Kinetic and thermodynamic studies on the cyanation reactions and base-on/base-off equilibria of alkyl-13-epicobalamins

Abstract

Ligand substitution equilibria of two different 13-epicobalamins (X-13-epiCbl, X = NCCH₂ and CN⁻) with cyanide have been studied. It was found that CN⁻ substitutes the 5,6-dimethylbenzimidazole (DMBz) moiety in the α-position to form X(CN)Cbl-13epi, which for X = NCCH₂ in the presence of CN⁻ subsequently gives (CN)₂Cbl-13epi.
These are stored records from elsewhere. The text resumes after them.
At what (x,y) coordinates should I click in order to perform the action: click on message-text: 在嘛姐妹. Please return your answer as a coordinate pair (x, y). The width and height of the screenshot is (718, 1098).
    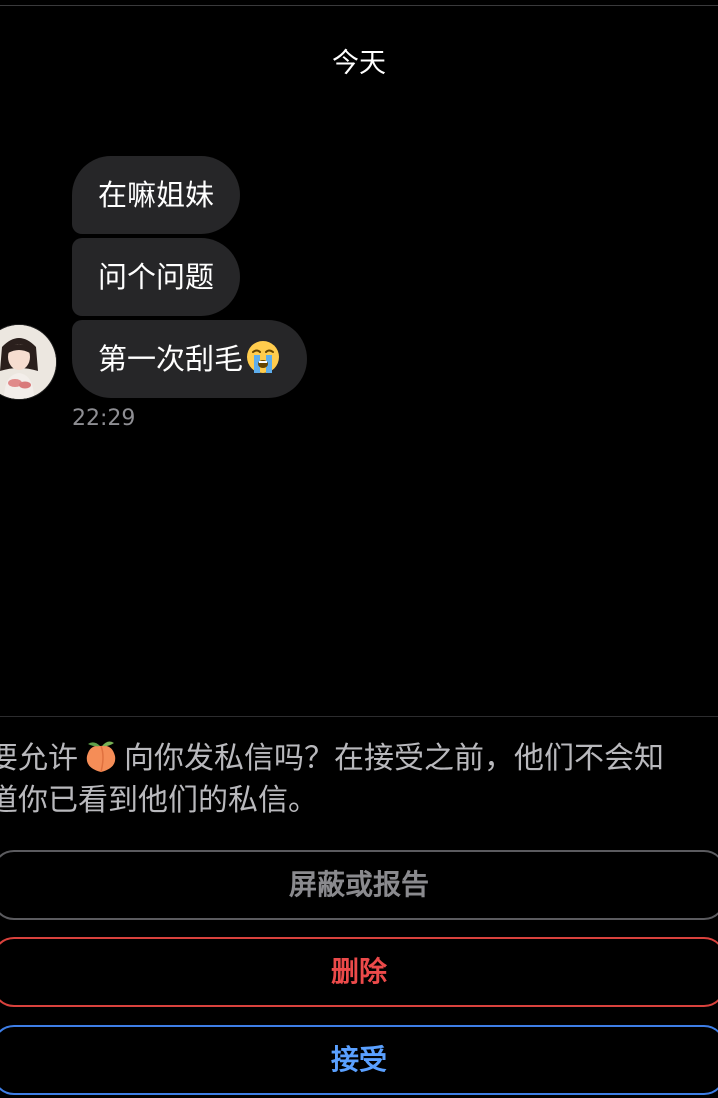
    Looking at the image, I should click on (156, 195).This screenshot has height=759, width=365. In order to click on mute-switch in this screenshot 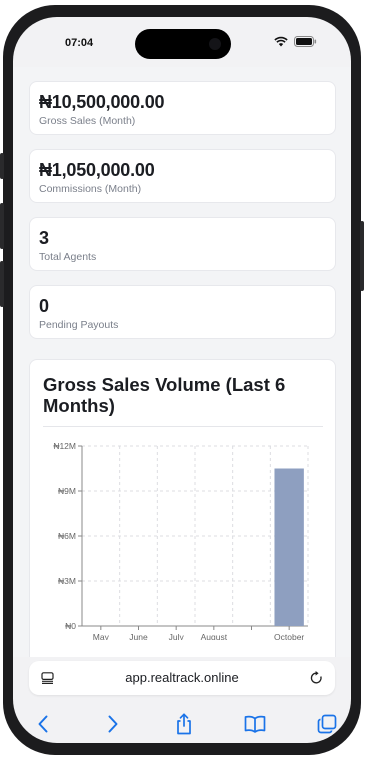, I will do `click(2, 166)`.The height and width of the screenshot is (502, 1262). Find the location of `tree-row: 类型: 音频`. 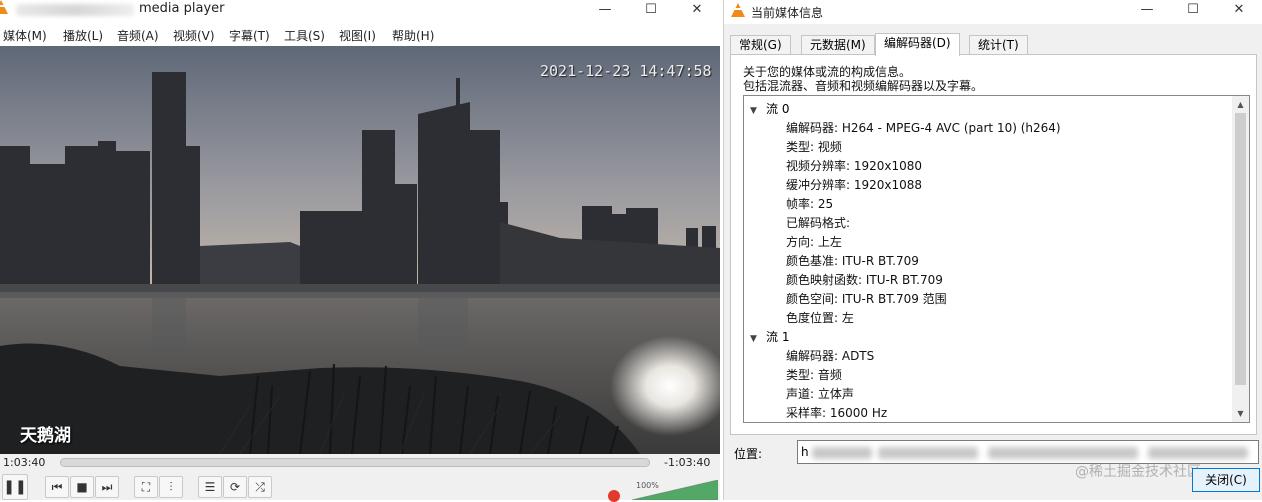

tree-row: 类型: 音频 is located at coordinates (814, 375).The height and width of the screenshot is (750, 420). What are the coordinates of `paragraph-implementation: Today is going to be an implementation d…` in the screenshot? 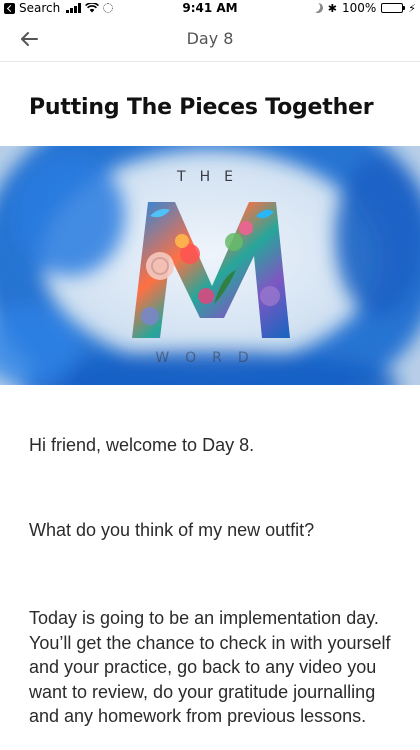 It's located at (210, 667).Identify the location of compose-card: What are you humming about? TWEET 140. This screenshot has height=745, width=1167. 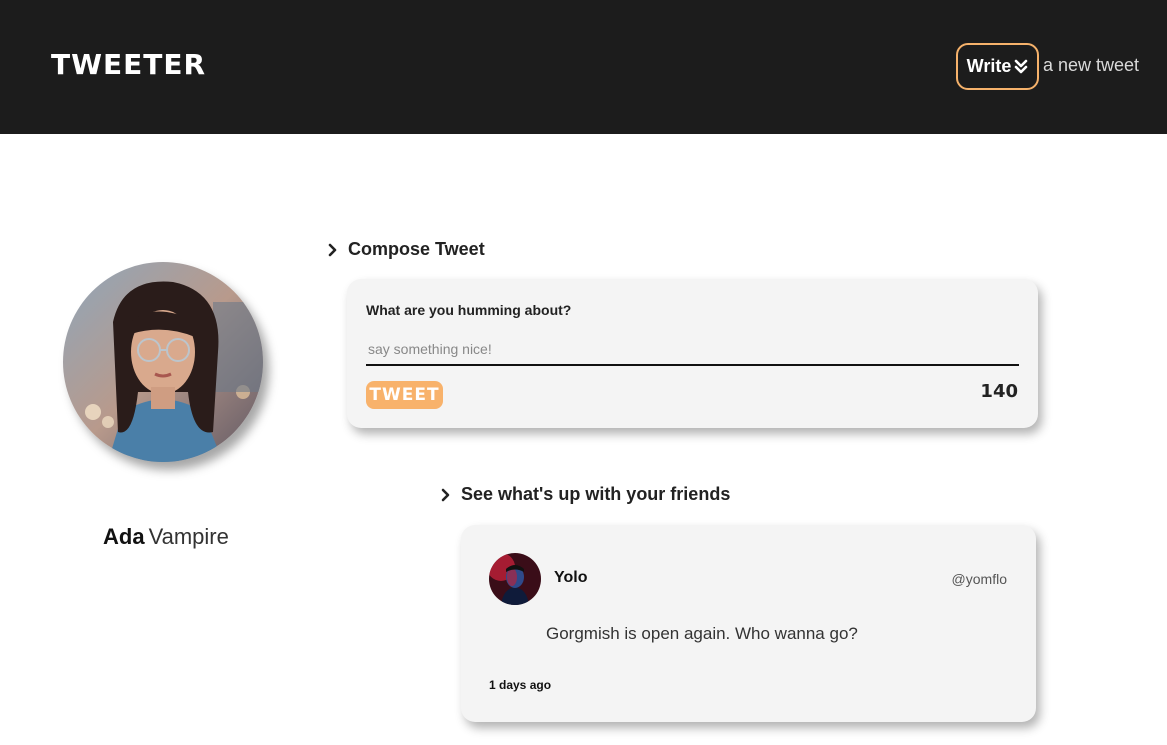
(692, 354).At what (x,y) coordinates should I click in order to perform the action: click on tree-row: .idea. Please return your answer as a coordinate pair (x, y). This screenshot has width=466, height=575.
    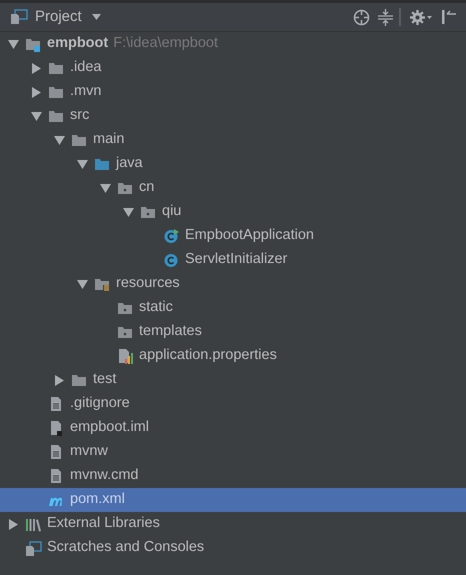
    Looking at the image, I should click on (233, 68).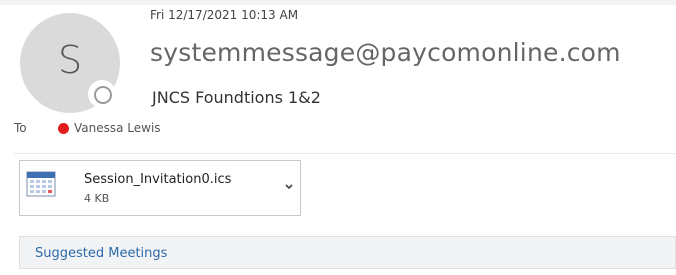 This screenshot has height=275, width=676. I want to click on recipient-name: Vanessa Lewis, so click(118, 128).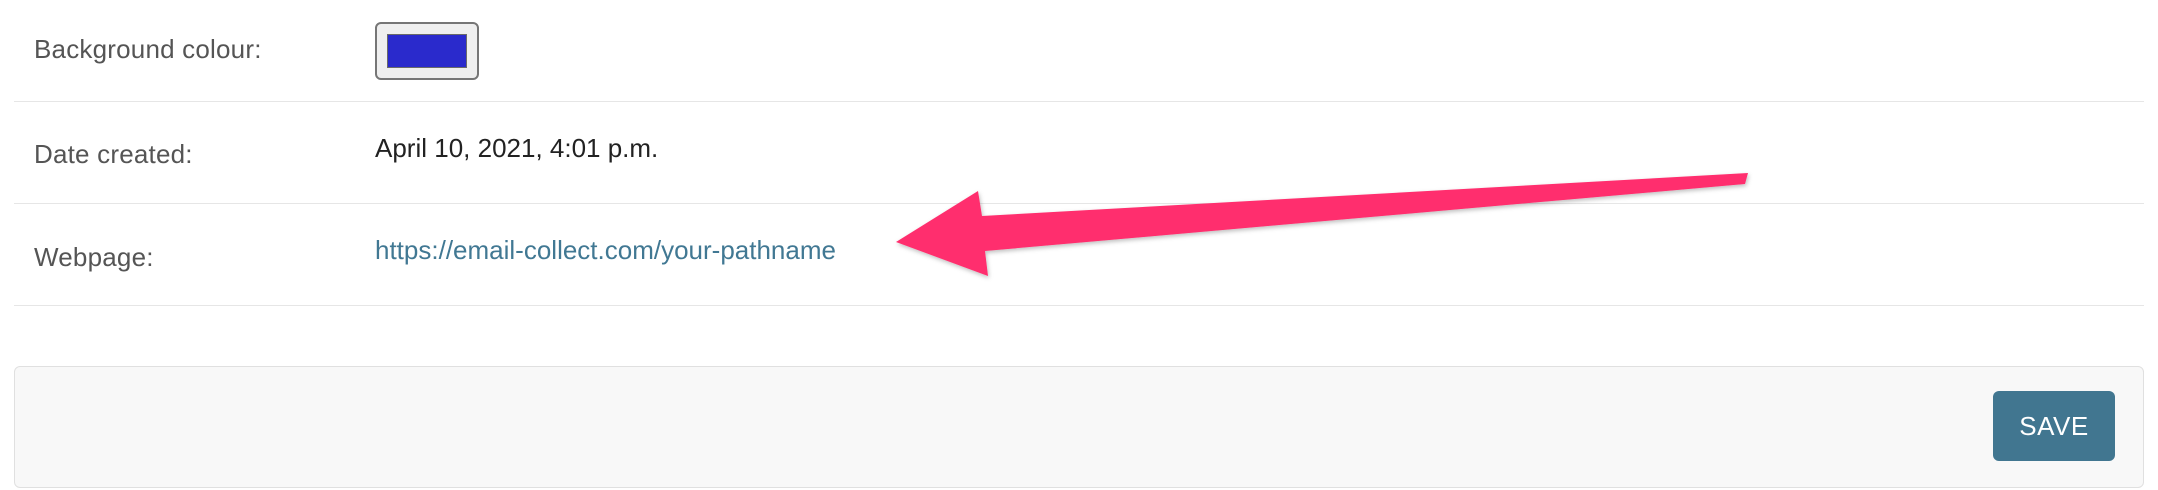  I want to click on background-colour-picker, so click(427, 51).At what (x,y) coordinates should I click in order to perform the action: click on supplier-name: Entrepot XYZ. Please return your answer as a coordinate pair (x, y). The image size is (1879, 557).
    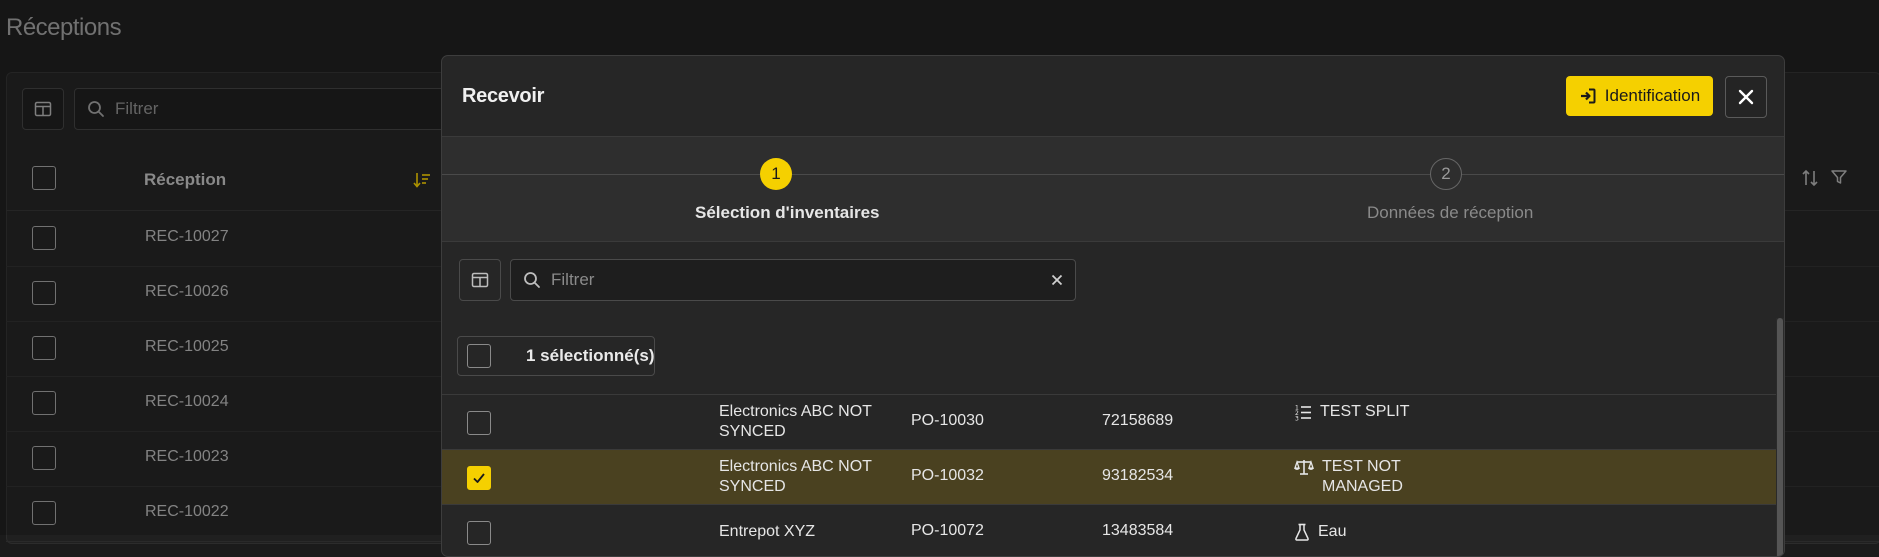
    Looking at the image, I should click on (768, 532).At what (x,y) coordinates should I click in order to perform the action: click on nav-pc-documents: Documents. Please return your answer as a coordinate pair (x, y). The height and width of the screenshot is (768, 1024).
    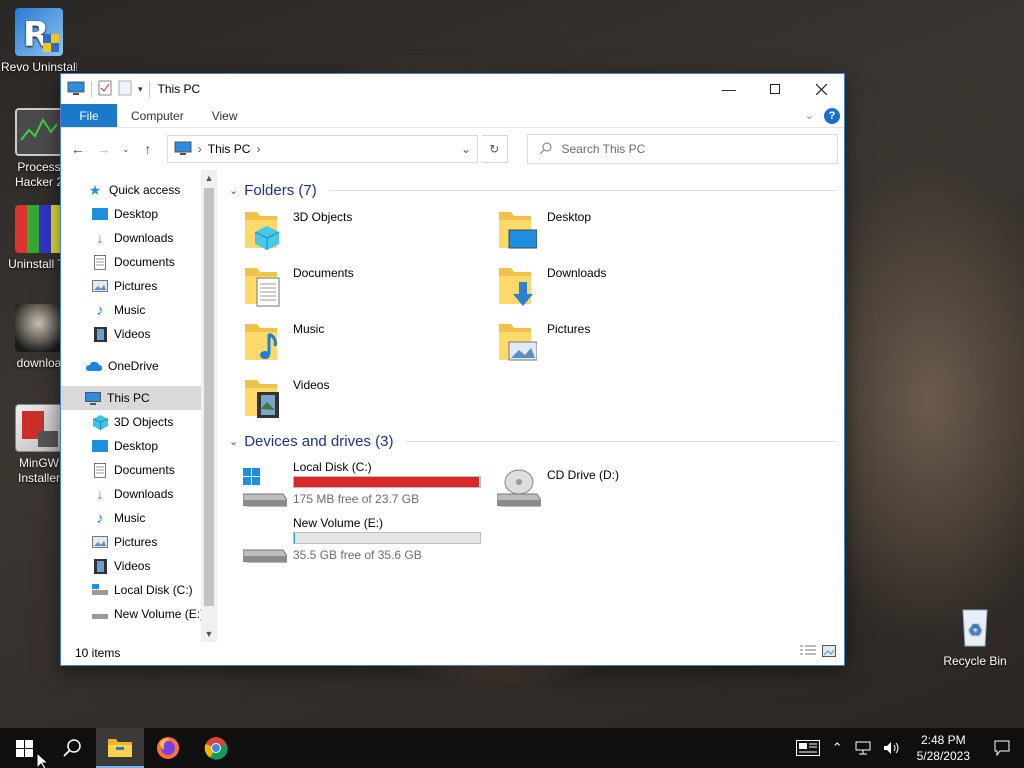
    Looking at the image, I should click on (139, 470). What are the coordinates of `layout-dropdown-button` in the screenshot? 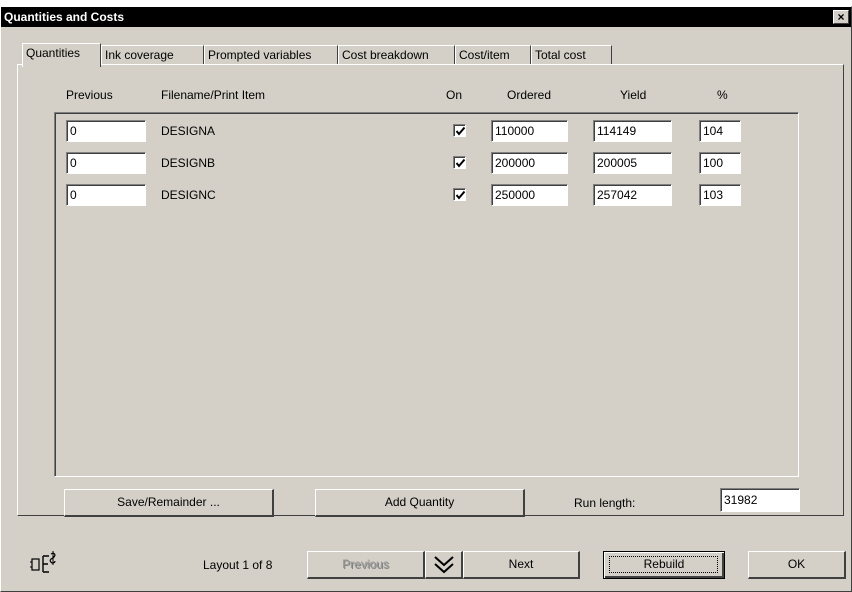 It's located at (444, 565). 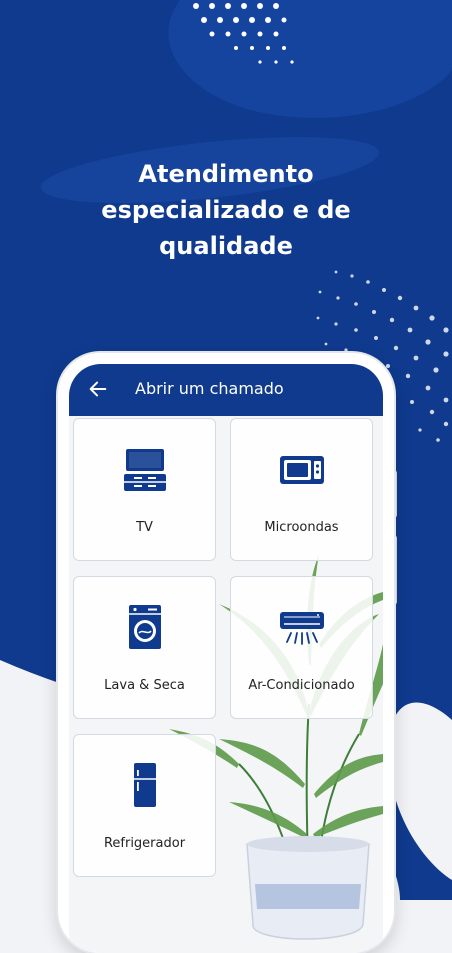 I want to click on category-label: TV, so click(x=144, y=528).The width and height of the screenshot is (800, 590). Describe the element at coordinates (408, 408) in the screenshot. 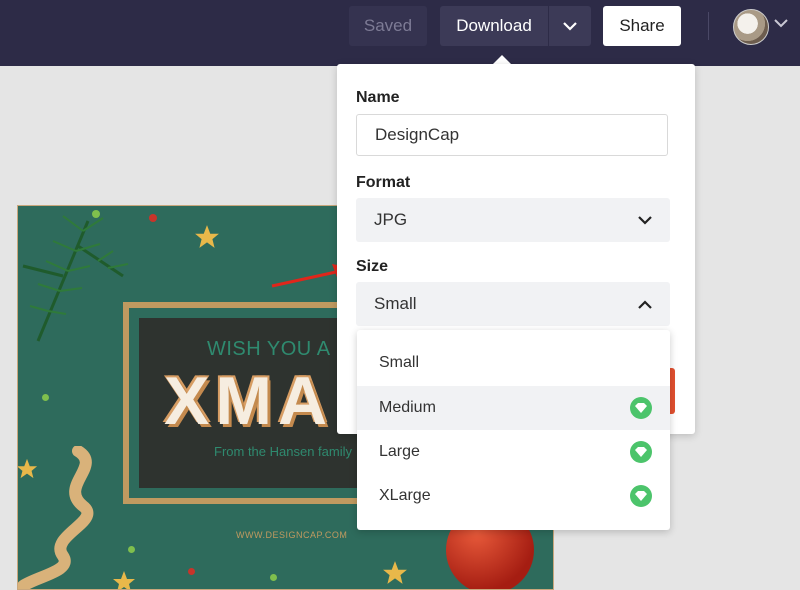

I see `size-option-label: Medium` at that location.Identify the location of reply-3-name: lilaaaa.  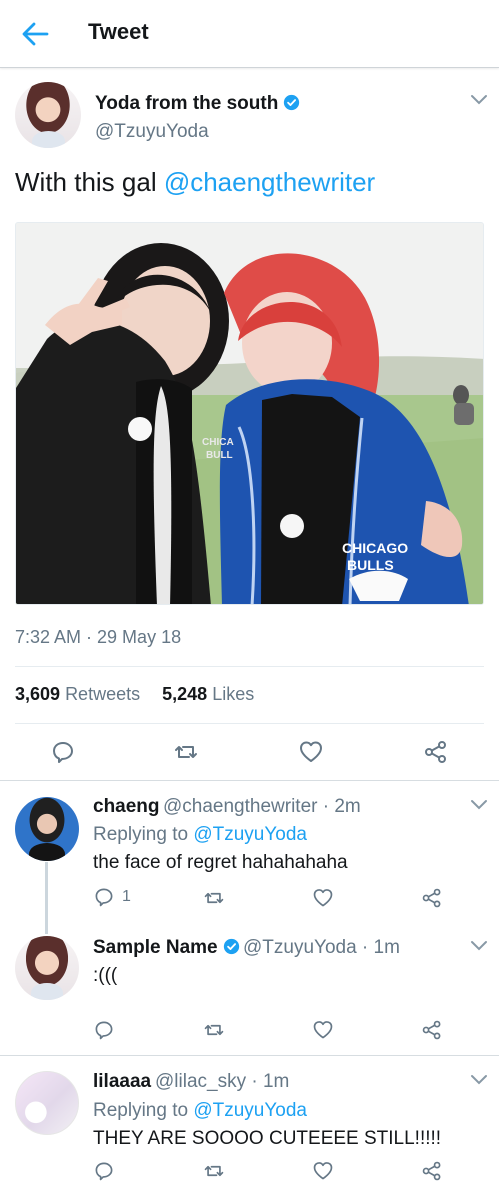
(122, 1082).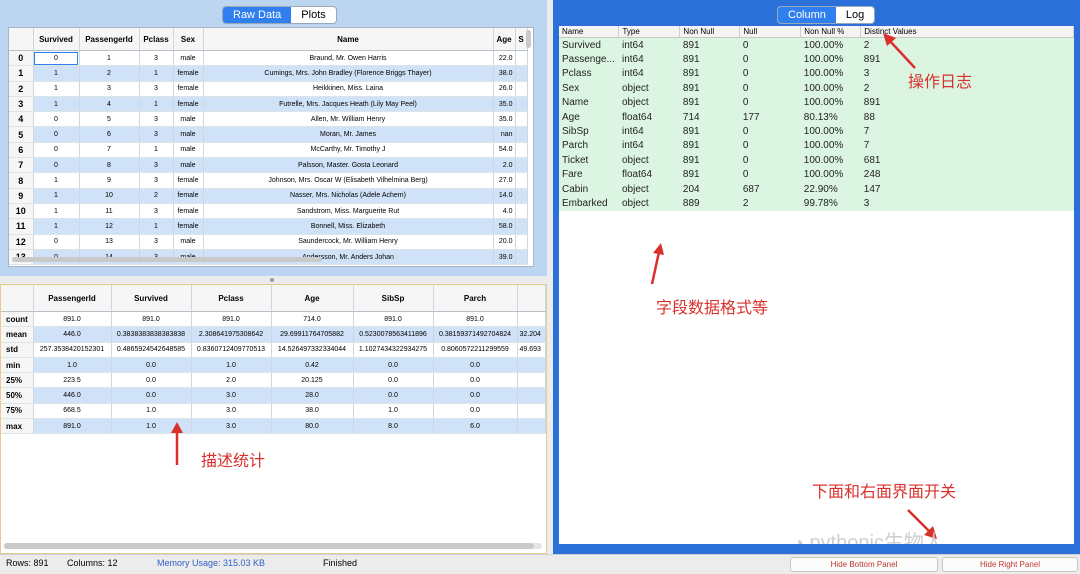  What do you see at coordinates (348, 226) in the screenshot?
I see `raw-cell: Bonnell, Miss. Elizabeth` at bounding box center [348, 226].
The kinetics of the displacement of DMBz by CN⁻ showed saturation behaviour at high cyanide concentration and the limiting rate constants are characterized by the activation parameters: X = NCCH₂, ΔH^≠ = 83 ± 1 kJ mol⁻¹, ΔS^≠ = +77 ± 4 J K⁻¹ mol⁻¹, ΔV^≠ = +13.3 ± 1.0 cm³ mol⁻¹; X = CN⁻, ΔH^≠ = 106 ± 1 kJ mol⁻¹, ΔS^≠ = +82 ± 4 J K⁻¹ mol⁻¹ and ΔV^≠ = +14.8 ± 0.5 cm³ mol⁻¹. These parameters are interpreted in terms of a limiting D mechanism. The rate constants for the displacement of DMBz in the case of the 13-epicobalamins were found to be slower than those obtained in the case of the analogous alkylcobalamins, and consequently, the thermodynamic equilibrium constants for the 13-epicobalamins were found to be smaller than those obtained in the case of the alkylcobalmins. This clearly shows the effect of the epimerization of the e-side chain attached to the C-13 of the corrin ring on the rate and equilibrium constants for these ligand displacement reactions.